**THE TASK:** Count the lines in the data below that contain the word "dimensions", and reply with that number alone.

**DATA LINES:**
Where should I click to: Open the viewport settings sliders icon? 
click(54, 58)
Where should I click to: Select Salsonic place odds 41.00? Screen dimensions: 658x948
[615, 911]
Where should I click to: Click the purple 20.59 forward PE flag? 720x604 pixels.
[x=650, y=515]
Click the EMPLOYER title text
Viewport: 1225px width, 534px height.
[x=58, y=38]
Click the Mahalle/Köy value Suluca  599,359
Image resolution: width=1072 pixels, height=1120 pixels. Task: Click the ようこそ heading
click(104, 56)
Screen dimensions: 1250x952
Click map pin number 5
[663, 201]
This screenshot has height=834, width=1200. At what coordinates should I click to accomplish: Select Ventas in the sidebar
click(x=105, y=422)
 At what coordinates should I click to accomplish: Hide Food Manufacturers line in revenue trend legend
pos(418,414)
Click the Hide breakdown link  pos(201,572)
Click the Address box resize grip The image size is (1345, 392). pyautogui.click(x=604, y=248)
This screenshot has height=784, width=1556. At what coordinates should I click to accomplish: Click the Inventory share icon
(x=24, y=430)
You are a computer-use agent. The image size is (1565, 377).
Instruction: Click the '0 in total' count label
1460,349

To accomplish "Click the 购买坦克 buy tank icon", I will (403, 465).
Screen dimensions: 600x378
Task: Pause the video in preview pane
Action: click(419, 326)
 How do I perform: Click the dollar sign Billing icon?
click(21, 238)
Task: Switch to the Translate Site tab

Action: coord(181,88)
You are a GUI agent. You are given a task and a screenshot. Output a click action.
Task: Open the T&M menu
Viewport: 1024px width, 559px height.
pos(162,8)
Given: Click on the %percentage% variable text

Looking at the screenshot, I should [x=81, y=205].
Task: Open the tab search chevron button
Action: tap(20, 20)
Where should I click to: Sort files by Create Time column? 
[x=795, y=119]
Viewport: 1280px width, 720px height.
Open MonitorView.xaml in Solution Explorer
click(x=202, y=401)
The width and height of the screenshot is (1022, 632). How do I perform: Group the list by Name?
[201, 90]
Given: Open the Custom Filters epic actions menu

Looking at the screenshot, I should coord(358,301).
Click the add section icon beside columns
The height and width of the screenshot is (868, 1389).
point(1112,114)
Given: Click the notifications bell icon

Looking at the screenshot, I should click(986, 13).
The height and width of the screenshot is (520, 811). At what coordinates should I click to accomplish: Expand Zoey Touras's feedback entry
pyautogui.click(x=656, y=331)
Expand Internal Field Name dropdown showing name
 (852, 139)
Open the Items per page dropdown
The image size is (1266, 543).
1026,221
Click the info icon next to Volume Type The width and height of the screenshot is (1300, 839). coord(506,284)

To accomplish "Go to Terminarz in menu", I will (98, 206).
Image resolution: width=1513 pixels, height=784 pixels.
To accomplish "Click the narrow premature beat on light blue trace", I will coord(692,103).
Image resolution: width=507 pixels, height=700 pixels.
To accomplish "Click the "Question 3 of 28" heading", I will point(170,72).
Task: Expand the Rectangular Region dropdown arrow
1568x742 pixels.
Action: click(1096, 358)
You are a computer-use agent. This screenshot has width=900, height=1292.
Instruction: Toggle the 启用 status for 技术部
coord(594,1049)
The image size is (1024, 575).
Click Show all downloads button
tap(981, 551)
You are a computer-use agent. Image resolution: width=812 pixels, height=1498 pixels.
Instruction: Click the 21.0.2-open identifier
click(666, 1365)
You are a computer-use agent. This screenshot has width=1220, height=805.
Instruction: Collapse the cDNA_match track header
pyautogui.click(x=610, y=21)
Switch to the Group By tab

**RESPONSE TO THIS EXERCISE:** 3